VMware: APAC CIOs will become key decision makers by 2025
The role of chief information officers in Asia Pacific and Japan will take a strategic turn by 2025, as they become directly responsible for business outcomes, according to a new survey by VMware.
VMware says the advent of the modern app economy has 'fundamentally changed' the way technology is used by enterprises to innovate and grow, and organisations will turn to their CIOs, who will harness their technology expertise to build, run, manage, connect and protect applications on any cloud and across any device to power business expansion.
Surveying 200 CIOs in the APAC and Japan region, The Asia-Pacific CIO In 2025: Driving Fundamental Enterprise Change study unveiled that 64% of CIOs believe they will become key decision makers for corporate strategy with nearly 60% of CIOs in the region expecting to head a profit centre by 2025 and 56% expecting to become CEOs by 2025.
Looking ahead to 2025, CIOs will see a strategic pivot in their roles, VMware says.
They are not only technology implementers but also architects of new business models, overseeing how organisations build, run, manage, connect and protect workloads in response to the rapidly developing app economy. Cybersecurity continues to be a key priority, with 84% of CIOs suggesting a significant internet overhaul to control cyber risks, according to the survey.
"Technology has been an enabler of business, but today, it has also become a key disrupter of business models. This trend will become even more prevalent as the digital economy develops and matures," says Jimmy Ng, chief information officer, DBS Bank.
"CIOs will need to play the role of a business disrupter in order to influence and achieve a better business outcome for their organisation. We need to adapt to change quickly, upskill ourselves and our workforce in order to deliver products and services that will help our customers get the most out of life," he explains.
Maximising Business Impact with Future Technologies
APAC CIOs are expected to embrace cutting-edge, data-driven technologies to stay competitive and unlock new growth opportunities for their businesses, says VMware.
The top five future technologies that APAC CIOs in the study are betting on are machine learning (63%), IoT (61%), artificial intelligence (60%), edge computing (57%) and blockchain (51%).
Sanjay K. Deshmukh, vice president and managing director, Southeast Asia and Korea, VMware, says forward-thinking CIOs understand that to harness the full potential of these future technologies, they need to invest in building a robust framework that allows them to build, run and manage modern workloads to deliver innovations critical to business outcomes.
"We are at a critical juncture where cloud, apps, networking, mobility and security intersect. This presents an unprecedented opportunity for CIOs to step up and steer organisations through rapid cycles of innovation to guarantee impactful business outcomes," he says.

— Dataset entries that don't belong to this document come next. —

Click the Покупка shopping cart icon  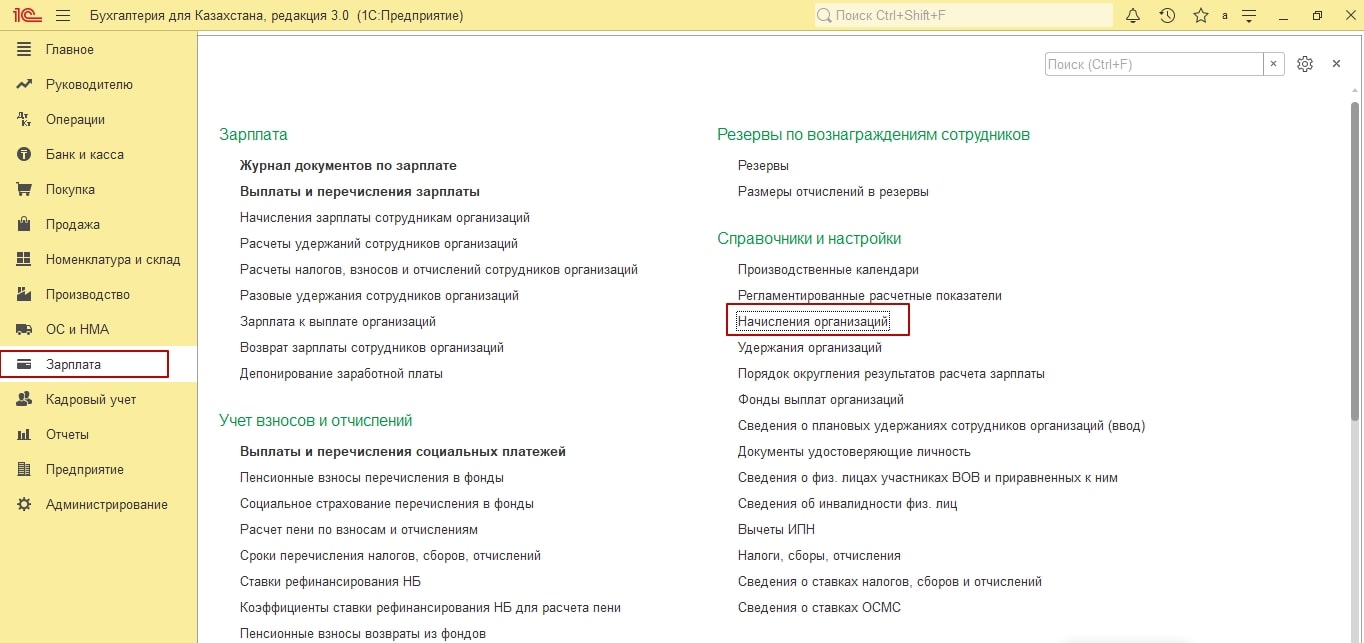coord(25,190)
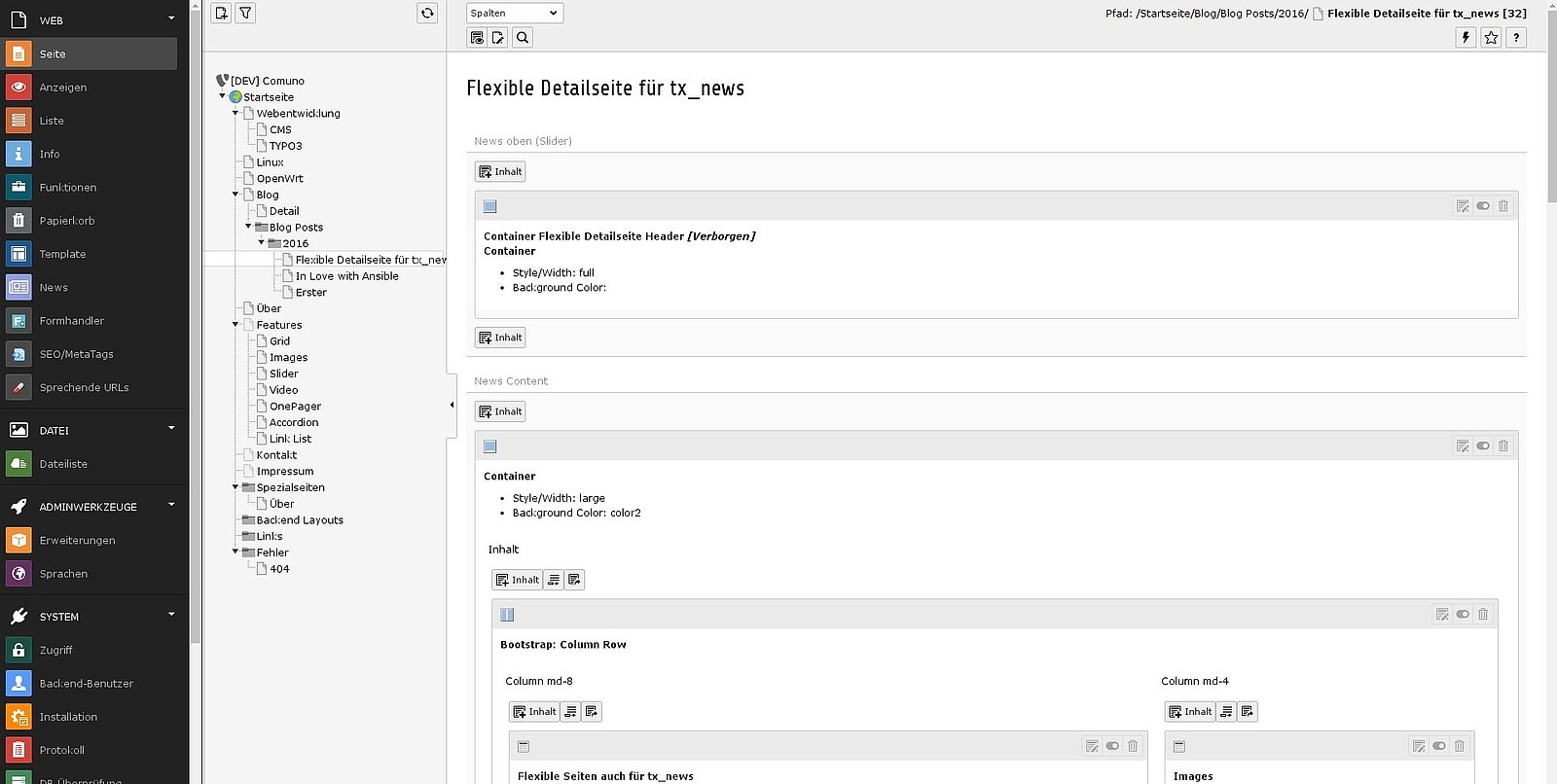Image resolution: width=1557 pixels, height=784 pixels.
Task: Toggle visibility of the Bootstrap Column Row element
Action: pyautogui.click(x=1463, y=614)
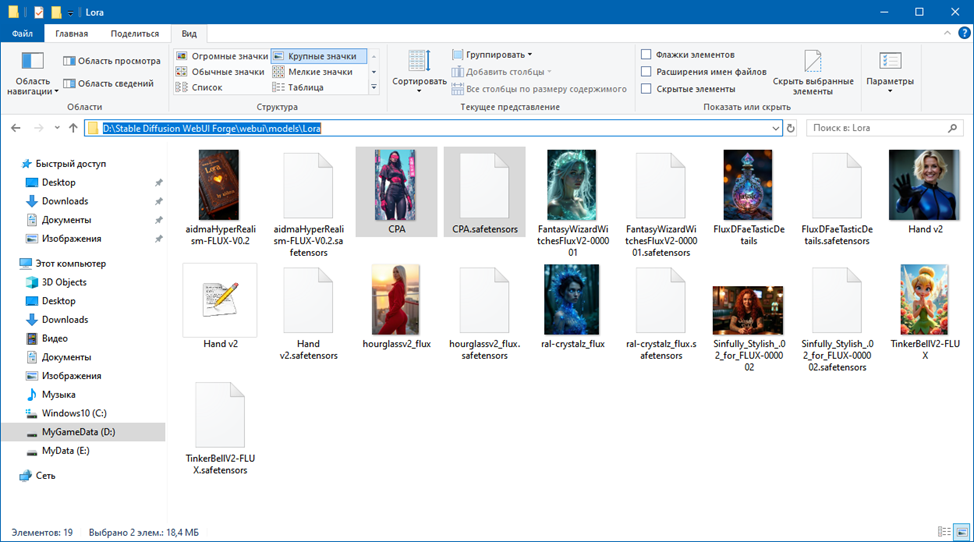
Task: Switch to large thumbnails view in status bar
Action: coord(961,532)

"VMware Tanzu and Project Pacific, supported by the full breadth and depth of our portfolio makes VMware uniquely positioned to help CIOs build, run, manage, connect and protect their business."

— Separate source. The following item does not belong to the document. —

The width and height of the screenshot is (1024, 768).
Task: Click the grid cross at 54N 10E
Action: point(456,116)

Announced at VMworld U.S. 2019, VMware's Tanzu portfolio and Project Pacific will empower CIOs to make the right business bets, harnessing the full potential of Kubernetes to transform the way their organizations build, run and manage cutting edge technologies, setting the stage for further business growth in the decades to come.

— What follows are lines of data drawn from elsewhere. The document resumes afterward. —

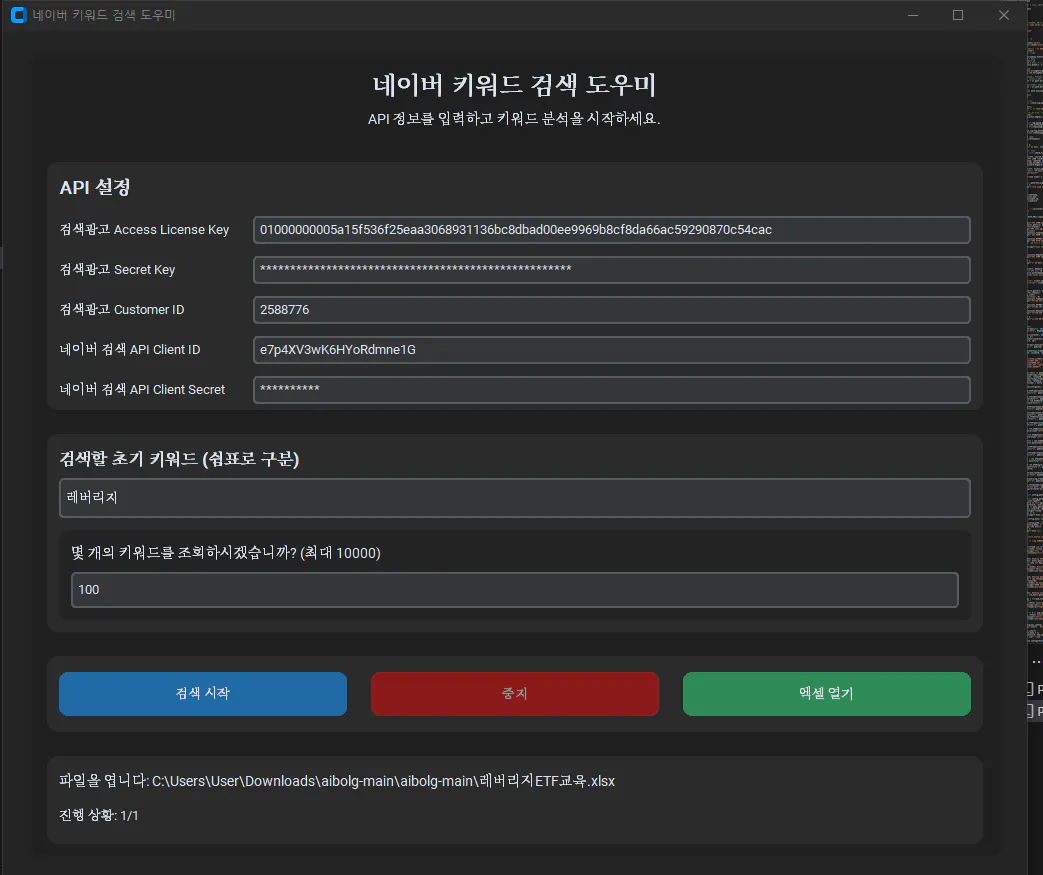Select the 네이버 검색 API Client ID field
Screen dimensions: 1043x875
[x=612, y=349]
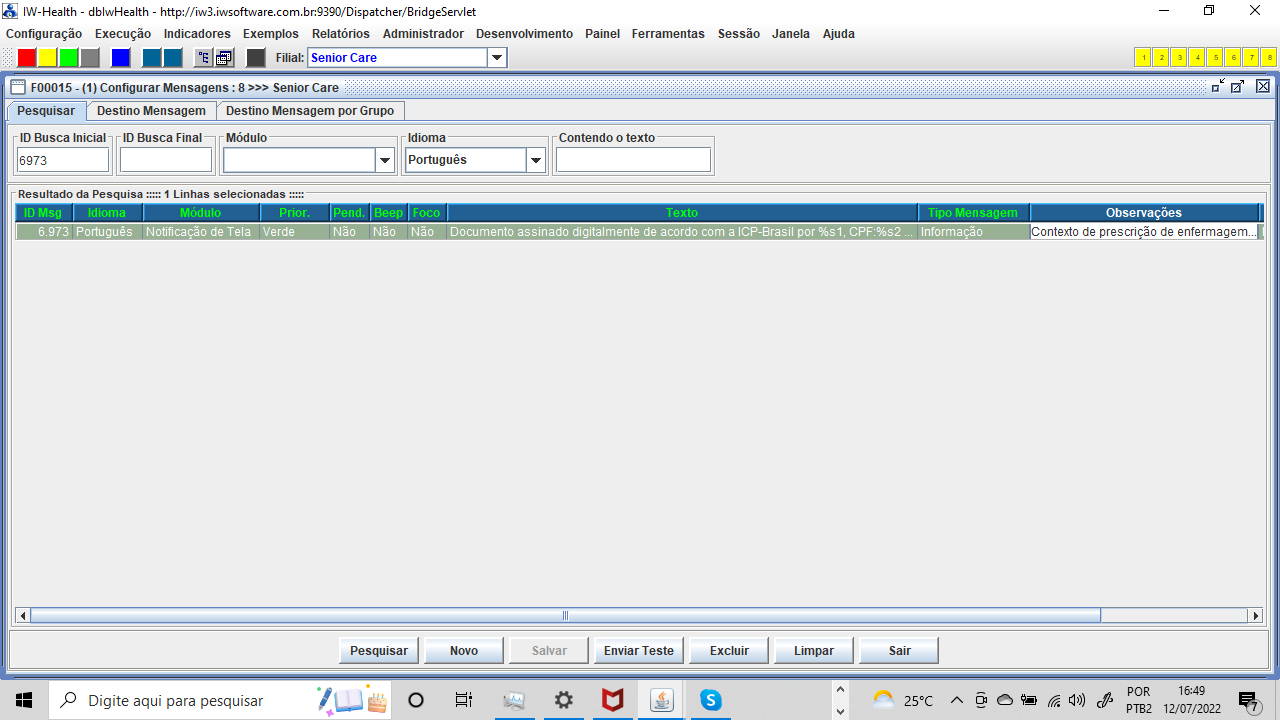Click the yellow numbered button 1
This screenshot has height=720, width=1280.
point(1143,58)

Technology needs to serve business needs
APAC CIOs are driving new ways of doing business, with more than 60% of them embarking on some revenue-generating initiatives, the survey found.
By 2020, that figure is project to grow to 85% of APAC CIOs who will be responsible for their organisations' topline growth and the alignment between technology and business strategies will be key to their success.
The top three revenue initiatives APAC CIOs will implement include packaging and selling data to a third party (22%), directly managing customer data (21%) and providing IT services to third parties (20%).
To help achieve this, Deshmukh says recent enhancements made to VMware's industry-leading hybrid cloud portfolio help CIOs establish a strong digital foundation where they can architect and scale new business models with agility and flexibility.
Radical change needed to overhaul cybersecurity
VMware says as APAC CIOs harness technology to accelerate enterprise transformation, cyber threats stand in the way of their business success.
Reflecting this concern, more than 80% of APAC CIOs support the need for the internet to be overhauled to combat the increasing sophistication of cybercriminals with 36% of them believing that cybercrime will likely or very likely lead to a shutdown of the internet, according to the survey.
"Designed specifically to address cyberthreats for the modern distributed enterprise, VMware's new zero-trust architecture vision, makes security intrinsic, automated, proactive and pervasive, redefining how businesses can protect themselves," says Deshmukh.
"This vision is also supported by VMware's enhanced partnership with Dell to make VMware Carbon Black Cloud a preferred endpoint / workload security solution for Dell customers."
Deshmukh says CIOs in the APAC region can lead their companies toward fundamentally new ways of doing business in response to the region's growing app-driven digital economy.